Anna und Maria sind Schwestern: Maria ist 105 Jahre, Anna 94 Jahre alt. Maria (rechts im Bild), die ehemalige Köchin eines Großbauernhofes, geht täglich zum Kaffee trinken ins Dorf. Der gemütliche Plausch im Dorfgasthaus ist ein Fixtermin für sie, dem sie bei Wind und Wetter nachgeht – und der Wind pfeift häufig durch die Straßen und Gassen von Latsch. Wenn sie heimkommt, kontrolliert sie die Tätigkeiten ihrer Schwester Anna im Haushalt. Die beiden teilen sich eine 2-Zimmer-Wohnung des Alten- und Pflegeheims im Zentrum von Latsch. Mal ist eine Pfanne nicht am richtigen Ort oder das Radio läuft, obwohl Anna sich schon längst für ihr Nachmittagsschläfchen zurückgezogen hat.
Die beiden sind selten allein: Oft kommen die Urenkel, Großneffen oder Töchter zu Besuch. Einmal in der Woche kommt der Bruder zum Kartenspielen. Seit Herbst werden sie von einer Haushaltshilfe unterstützt und Annas Tochter macht den Einkauf: Ansonsten versorgen sich die Beiden allein. Obwohl sie in der Gestaltung ihres Tagesablaufes frei sind, kehren sie fast täglich im Haupthaus ein: um sich mit Freunden und Bekannten zu treffen oder um an einem der Angebote teilzunehmen.
Selbstständig zu bleiben, soweit es geht, ist den beiden Damen ein großes Anliegen.
Im Oktober 2016 wurde Maria 107 Jahre alt und ist seitdem die älteste Südtirolerin. Auf ihren eigenen Wunsch hin ist sie am Tag nach ihrem Geburtstag in das Seniorenwohnheim Annenberg umgezogen, wo sie wieder gemeinsam mit ihrer Schwester wohnte. Maria Rechenmacher verstarb im Dezember 2018 im Annenbergheim im Kreise ihrer Familie, Anna Rechenmacher lebte noch bis zum Jahr 2021 im Seniorenwohnheim.

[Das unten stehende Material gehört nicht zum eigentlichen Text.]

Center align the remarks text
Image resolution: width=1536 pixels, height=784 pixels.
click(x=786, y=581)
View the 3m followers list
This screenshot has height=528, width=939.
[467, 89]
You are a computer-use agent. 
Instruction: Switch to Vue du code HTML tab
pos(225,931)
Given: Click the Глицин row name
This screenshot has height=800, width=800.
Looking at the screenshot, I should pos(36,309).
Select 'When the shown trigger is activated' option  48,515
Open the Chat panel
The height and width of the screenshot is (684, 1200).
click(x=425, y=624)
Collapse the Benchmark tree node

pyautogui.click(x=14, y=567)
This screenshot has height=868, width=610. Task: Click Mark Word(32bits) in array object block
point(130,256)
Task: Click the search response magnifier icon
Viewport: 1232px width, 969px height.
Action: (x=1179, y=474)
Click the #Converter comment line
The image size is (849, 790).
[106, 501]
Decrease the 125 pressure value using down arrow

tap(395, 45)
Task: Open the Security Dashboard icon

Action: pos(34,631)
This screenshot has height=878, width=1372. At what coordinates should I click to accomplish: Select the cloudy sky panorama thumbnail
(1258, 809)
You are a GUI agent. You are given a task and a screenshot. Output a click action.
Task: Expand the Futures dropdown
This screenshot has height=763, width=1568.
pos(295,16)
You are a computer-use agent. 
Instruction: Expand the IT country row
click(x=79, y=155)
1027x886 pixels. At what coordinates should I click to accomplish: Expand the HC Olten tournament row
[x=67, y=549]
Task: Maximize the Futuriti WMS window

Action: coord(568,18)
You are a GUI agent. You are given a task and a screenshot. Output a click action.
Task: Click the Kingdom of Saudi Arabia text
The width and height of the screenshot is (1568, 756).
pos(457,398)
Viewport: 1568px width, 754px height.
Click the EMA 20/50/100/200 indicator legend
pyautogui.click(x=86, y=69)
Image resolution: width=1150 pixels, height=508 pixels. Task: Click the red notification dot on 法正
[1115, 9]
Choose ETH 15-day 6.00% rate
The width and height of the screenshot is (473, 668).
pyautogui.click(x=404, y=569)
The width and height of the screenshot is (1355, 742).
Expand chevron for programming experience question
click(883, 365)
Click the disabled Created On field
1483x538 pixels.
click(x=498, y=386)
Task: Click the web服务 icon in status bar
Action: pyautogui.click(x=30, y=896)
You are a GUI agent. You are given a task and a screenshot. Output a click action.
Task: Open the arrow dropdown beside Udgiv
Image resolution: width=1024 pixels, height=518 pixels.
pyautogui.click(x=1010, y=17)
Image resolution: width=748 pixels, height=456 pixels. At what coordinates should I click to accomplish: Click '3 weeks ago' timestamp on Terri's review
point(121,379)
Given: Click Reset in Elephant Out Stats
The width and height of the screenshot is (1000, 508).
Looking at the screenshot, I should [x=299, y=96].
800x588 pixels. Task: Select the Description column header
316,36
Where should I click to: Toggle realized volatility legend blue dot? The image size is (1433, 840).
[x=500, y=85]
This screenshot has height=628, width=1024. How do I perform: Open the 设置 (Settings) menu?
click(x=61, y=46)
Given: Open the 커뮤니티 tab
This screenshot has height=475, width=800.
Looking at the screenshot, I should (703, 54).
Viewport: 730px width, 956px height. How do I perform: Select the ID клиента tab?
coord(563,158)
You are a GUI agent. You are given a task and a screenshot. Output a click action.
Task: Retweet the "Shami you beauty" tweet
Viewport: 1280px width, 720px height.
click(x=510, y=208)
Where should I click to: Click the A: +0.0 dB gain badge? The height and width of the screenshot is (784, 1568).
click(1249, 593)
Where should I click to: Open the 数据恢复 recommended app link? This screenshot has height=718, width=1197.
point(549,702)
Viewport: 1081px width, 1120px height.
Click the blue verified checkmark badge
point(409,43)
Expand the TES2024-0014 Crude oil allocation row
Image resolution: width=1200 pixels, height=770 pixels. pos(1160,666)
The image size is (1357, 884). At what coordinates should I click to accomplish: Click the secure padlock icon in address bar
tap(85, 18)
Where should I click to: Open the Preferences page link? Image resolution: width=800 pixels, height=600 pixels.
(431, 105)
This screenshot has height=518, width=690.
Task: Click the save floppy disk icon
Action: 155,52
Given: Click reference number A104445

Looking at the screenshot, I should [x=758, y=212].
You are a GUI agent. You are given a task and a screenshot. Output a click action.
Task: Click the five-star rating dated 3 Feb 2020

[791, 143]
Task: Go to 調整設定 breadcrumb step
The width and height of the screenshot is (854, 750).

Selbstbestimmtes Leben im Alter
Seit einigen Jahren wird im Seniorenwohnheim Latsch das Prinzip des „Selbstbestimmten Lebens“ angewandt. Selbstbestimmt Leben im Alter fördert Begegnung auf Augenhöhe und ermöglicht die Erhaltung der eigenen Entscheidungsfreiheit. Pflegebedürftige Menschen wie Mitarbeiterinnen und Mitarbeiter, Angehörige, Ärzte, sowie der Direktor und der Verwaltungsrat gehen einen gemeinsamen Weg.
Lebensqualität beginnt im Kleinen
Paula Plank hat die Umstellung zum „Selbstbestimmten Leben“ aus erster Hand miterlebt. Für sie ist diese Ausrichtung zu einem wesentlichen Faktor im Umgang mit den Menschen geworden. Nicht die Leitung oder die BetreuerInnen entscheiden über die Köpfe der anderen hinweg, sondern die BewohnerInnen entscheiden – im Rahmen der gesundheitlichen und organisatorischen Möglichkeiten – selbst. Die HeimbewohnerInnen schätzen besonders den Respekt, der ihnen entgegengebracht wird. Sie möchten nicht bevormundet werden, sondern mit einbezogen werden.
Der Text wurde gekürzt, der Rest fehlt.